Recombinant GM-CSF has been recently shown to prolong survival of elderly patients with acute myeloid leukemia (AML) by reducing the rate of induction therapy-related mortality. In a prospective, randomized, placebo-controlled, double-blind, multicenter study conducted by the Eastern Cooperative Oncology Group in the United States, granulocyte-macrophage colony-stimulating factor (GM-CSF) was given only to those patients who had hypocellular or remission marrow on day 10 of one or two cycles of standard induction therapy. Although the administration of GM-CSF significantly reduced a wide range of adverse events, the main benefit of this cytokine seems to be mediated by a reduction in sepsis. A similarly designed study, conducted by the Southwest Oncology Group in a directly comparable AML patient population with use of granulocyte colony-stimulating factor (G-CSF) as the supportive cytokine, showed no survival benefit and no reduction in the rates of serious or lethal sepsis. In most current clinical situations, GM-CSF and G-CSF are indistinguishable both in terms of efficacy and toxicity. GM-CSF and G-CSF have very different impacts on the survival of patients with AML. The stimulation of monocyte-macrophage function and proliferation by GM-CSF may mediate the selective benefit of GM-CSF in patients with AML and stem cell transplants. GM-CSF merits further study as therapy for and/or protection against opportunistic sepsis in patients with cancer and will be included in a number of International Oncology Study Group protocols.

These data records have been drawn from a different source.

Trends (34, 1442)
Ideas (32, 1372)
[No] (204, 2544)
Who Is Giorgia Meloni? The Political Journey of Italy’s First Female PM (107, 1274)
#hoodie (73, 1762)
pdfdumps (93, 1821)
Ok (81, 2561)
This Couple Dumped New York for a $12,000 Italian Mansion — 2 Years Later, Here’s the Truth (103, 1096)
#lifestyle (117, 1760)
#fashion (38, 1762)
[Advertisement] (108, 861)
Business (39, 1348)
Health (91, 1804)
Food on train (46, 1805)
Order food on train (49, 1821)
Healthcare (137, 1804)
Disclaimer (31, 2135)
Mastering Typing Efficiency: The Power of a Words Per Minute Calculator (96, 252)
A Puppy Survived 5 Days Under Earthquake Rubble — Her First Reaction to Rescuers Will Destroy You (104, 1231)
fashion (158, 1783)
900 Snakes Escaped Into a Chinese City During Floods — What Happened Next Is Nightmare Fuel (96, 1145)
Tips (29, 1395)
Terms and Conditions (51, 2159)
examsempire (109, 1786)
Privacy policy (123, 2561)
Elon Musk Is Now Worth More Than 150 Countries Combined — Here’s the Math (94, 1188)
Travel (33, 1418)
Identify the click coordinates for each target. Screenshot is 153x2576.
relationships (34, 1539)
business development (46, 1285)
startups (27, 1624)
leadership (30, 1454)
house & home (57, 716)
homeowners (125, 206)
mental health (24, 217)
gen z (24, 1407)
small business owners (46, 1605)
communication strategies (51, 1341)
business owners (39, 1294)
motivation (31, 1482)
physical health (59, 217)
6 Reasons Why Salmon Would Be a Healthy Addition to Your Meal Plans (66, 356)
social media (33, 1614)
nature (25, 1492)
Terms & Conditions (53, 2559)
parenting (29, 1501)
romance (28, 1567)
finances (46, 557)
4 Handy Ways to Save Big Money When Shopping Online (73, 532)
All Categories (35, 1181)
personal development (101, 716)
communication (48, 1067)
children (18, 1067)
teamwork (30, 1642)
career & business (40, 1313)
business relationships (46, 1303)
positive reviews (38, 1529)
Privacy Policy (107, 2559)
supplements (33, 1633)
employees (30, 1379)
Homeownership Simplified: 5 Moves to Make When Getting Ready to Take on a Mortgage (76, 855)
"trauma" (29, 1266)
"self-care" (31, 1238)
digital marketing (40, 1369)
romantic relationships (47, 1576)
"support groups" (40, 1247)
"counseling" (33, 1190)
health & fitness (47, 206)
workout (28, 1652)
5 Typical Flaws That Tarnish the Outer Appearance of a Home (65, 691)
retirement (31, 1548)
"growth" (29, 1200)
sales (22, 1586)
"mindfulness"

最近研究表明,重组粒细胞巨噬细胞集落刺激因子(GM-CSF)可通过降低诱导治疗相关死亡率来延长老年急性髓系白血病(AML)患者的生存期。在美国东部肿瘤协作组进行的一项前瞻性、随机、安慰剂对照、双盲、多中心研究中,仅对那些在一或两个周期标准诱导治疗第10天时骨髓细胞减少或处于缓解期的患者给予粒细胞巨噬细胞集落刺激因子(GM-CSF)。尽管GM-CSF的使用显著减少了多种不良事件,但这种细胞因子的主要益处似乎是通过降低败血症发生率来实现的。西南肿瘤协作组在一个直接可比的AML患者群体中进行的一项设计类似的研究,使用粒细胞集落刺激因子(G-CSF)作为支持性细胞因子,结果显示没有生存获益,严重或致命败血症发生率也未降低。在目前大多数临床情况下,GM-CSF和G-CSF在疗效和毒性方面都没有明显差异。GM-CSF和G-CSF对AML患者的生存有非常不同的影响。GM-CSF对单核细胞-巨噬细胞功能和增殖的刺激可能介导了GM-CSF在AML患者和干细胞移植中的选择性益处。GM-CSF作为癌症患者机会性败血症的治疗和/或预防措施值得进一步研究,并将被纳入多个国际肿瘤学研究组的方案中。